Exercise requirements – Which lines in the records below contain the word "will"? Copy each of them.
Top of Records provided
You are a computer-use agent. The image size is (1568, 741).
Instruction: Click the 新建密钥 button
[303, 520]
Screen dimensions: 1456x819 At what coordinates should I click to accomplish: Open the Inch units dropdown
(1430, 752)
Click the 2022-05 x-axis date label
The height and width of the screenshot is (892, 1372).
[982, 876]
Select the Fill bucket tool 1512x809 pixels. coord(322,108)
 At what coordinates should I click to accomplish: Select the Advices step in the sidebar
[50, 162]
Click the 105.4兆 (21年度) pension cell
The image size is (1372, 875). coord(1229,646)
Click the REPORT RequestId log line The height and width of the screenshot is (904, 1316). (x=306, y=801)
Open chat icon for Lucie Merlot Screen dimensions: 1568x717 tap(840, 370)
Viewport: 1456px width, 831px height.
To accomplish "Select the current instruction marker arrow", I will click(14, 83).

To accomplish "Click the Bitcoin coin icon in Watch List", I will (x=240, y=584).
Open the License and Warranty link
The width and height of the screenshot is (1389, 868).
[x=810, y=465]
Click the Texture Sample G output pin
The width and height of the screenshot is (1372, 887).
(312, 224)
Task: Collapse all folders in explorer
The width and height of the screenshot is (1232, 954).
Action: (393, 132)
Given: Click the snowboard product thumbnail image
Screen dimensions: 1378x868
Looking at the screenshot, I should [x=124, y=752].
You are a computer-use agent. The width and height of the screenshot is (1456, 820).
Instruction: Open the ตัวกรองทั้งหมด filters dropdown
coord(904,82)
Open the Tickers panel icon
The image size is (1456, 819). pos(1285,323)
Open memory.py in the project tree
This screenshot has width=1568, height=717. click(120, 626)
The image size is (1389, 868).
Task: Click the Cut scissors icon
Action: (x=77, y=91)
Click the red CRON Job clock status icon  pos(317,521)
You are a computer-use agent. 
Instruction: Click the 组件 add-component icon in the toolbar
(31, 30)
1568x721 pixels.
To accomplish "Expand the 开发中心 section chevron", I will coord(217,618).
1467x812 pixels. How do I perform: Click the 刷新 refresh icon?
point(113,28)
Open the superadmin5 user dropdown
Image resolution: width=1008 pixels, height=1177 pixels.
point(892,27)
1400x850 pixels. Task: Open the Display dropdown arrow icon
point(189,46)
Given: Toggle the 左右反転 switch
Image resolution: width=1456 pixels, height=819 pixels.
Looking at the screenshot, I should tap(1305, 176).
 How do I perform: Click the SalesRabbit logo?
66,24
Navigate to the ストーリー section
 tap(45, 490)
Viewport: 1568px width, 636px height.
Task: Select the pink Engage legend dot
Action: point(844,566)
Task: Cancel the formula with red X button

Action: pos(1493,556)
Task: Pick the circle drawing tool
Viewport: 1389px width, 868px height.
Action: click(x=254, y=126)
Bottom of Records provided
Answer for this exercise –
To accomplish "Select the current instruction marker arrow", I will click(14, 83).
To accomplish "Click the Bitcoin coin icon in Watch List", I will (x=240, y=584).
To accomplish "Expand the 开发中心 section chevron", I will coord(217,618).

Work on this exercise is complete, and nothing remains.